— BEGIN ENTRIES SUPPLIED —

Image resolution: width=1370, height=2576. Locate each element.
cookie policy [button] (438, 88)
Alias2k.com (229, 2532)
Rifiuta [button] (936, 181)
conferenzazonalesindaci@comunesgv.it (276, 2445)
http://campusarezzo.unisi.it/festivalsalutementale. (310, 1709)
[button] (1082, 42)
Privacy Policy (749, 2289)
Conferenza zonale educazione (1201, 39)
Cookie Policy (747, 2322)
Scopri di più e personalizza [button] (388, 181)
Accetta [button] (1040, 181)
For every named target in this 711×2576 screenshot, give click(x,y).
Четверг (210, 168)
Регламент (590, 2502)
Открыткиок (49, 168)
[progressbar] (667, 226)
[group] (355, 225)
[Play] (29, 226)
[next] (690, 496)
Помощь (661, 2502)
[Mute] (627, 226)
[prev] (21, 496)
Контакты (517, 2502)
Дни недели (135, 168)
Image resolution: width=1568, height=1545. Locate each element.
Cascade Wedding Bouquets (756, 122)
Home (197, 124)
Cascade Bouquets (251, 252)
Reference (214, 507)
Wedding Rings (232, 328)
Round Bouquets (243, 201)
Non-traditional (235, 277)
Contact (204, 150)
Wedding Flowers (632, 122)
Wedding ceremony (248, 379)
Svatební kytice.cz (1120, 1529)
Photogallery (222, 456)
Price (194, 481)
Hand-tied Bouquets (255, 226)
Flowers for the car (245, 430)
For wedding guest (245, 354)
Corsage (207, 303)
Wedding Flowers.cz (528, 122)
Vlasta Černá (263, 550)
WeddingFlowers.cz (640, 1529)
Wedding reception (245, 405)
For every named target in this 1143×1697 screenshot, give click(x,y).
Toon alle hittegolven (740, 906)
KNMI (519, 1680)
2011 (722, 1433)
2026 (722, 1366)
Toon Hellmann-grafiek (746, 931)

— END ENTRIES SUPPLIED —

[STATED PROBLEM] Rewrite the entries from the line with "[progressbar] (667, 226)" to the line with "For wedding guest (245, 354)", putting "Arrangements" wherever "Bouquets" appears and keeping everything else the same.

[RESULT OF THIS EXERCISE]
[progressbar] (667, 226)
[group] (355, 225)
[Play] (29, 226)
[next] (690, 496)
Помощь (661, 2502)
[Mute] (627, 226)
[prev] (21, 496)
Контакты (517, 2502)
Дни недели (135, 168)
Image resolution: width=1568, height=1545. Locate each element.
Cascade Wedding Arrangements (756, 122)
Home (197, 124)
Cascade Arrangements (251, 252)
Reference (214, 507)
Wedding Rings (232, 328)
Round Arrangements (243, 201)
Non-traditional (235, 277)
Contact (204, 150)
Wedding Flowers (632, 122)
Wedding ceremony (248, 379)
Svatební kytice.cz (1120, 1529)
Photogallery (222, 456)
Price (194, 481)
Hand-tied Arrangements (255, 226)
Flowers for the car (245, 430)
For wedding guest (245, 354)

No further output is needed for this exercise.